_Work required:_ Copy the following records word for word.
:: Supplied entries ::
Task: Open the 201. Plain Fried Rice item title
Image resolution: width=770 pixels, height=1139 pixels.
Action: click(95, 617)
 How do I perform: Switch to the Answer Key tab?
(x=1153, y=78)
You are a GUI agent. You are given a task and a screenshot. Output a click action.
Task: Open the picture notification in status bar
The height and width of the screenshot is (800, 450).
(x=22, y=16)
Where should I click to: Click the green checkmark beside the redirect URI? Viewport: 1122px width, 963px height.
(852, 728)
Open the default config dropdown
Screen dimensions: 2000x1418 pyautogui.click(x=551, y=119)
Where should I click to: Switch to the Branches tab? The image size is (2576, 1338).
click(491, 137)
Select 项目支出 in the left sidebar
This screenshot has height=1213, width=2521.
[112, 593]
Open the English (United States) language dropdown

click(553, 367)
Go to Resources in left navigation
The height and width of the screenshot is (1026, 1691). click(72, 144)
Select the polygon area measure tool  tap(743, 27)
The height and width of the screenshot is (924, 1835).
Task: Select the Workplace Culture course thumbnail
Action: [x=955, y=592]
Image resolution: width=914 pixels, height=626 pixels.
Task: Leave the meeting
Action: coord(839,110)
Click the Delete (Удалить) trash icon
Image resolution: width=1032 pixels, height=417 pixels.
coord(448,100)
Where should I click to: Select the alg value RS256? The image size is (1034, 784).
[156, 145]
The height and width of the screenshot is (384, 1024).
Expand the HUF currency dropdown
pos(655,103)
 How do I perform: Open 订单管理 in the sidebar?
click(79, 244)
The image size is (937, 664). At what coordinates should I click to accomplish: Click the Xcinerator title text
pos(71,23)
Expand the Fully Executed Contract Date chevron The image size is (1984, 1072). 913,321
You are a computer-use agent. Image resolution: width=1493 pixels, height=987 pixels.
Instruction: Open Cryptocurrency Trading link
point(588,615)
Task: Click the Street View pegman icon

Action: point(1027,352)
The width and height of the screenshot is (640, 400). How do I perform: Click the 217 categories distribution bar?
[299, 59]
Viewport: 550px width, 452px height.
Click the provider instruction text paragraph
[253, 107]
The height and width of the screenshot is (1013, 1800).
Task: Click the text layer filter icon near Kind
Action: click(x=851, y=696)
:::
_Exercise output:_
Task: Open the 201. Plain Fried Rice item title
Image resolution: width=770 pixels, height=1139 pixels.
Action: click(95, 617)
 How do I perform: Switch to the Answer Key tab?
(x=1153, y=78)
You are a GUI agent. You are given a task and a screenshot. Output a click action.
Task: Open the picture notification in status bar
The height and width of the screenshot is (800, 450).
(x=22, y=16)
Where should I click to: Click the green checkmark beside the redirect URI? Viewport: 1122px width, 963px height.
(852, 728)
Open the default config dropdown
Screen dimensions: 2000x1418 pyautogui.click(x=551, y=119)
Where should I click to: Switch to the Branches tab? The image size is (2576, 1338).
click(491, 137)
Select 项目支出 in the left sidebar
This screenshot has height=1213, width=2521.
[112, 593]
Open the English (United States) language dropdown

click(553, 367)
Go to Resources in left navigation
The height and width of the screenshot is (1026, 1691). click(72, 144)
Select the polygon area measure tool  tap(743, 27)
The height and width of the screenshot is (924, 1835).
Task: Select the Workplace Culture course thumbnail
Action: [x=955, y=592]
Image resolution: width=914 pixels, height=626 pixels.
Task: Leave the meeting
Action: coord(839,110)
Click the Delete (Удалить) trash icon
Image resolution: width=1032 pixels, height=417 pixels.
coord(448,100)
Where should I click to: Select the alg value RS256? The image size is (1034, 784).
[156, 145]
The height and width of the screenshot is (384, 1024).
Expand the HUF currency dropdown
pos(655,103)
 How do I perform: Open 订单管理 in the sidebar?
click(79, 244)
The image size is (937, 664). At what coordinates should I click to accomplish: Click the Xcinerator title text
pos(71,23)
Expand the Fully Executed Contract Date chevron The image size is (1984, 1072). 913,321
You are a computer-use agent. Image resolution: width=1493 pixels, height=987 pixels.
Instruction: Open Cryptocurrency Trading link
point(588,615)
Task: Click the Street View pegman icon

Action: point(1027,352)
The width and height of the screenshot is (640, 400). How do I perform: Click the 217 categories distribution bar?
[299, 59]
Viewport: 550px width, 452px height.
Click the provider instruction text paragraph
[253, 107]
The height and width of the screenshot is (1013, 1800).
Task: Click the text layer filter icon near Kind
Action: click(x=851, y=696)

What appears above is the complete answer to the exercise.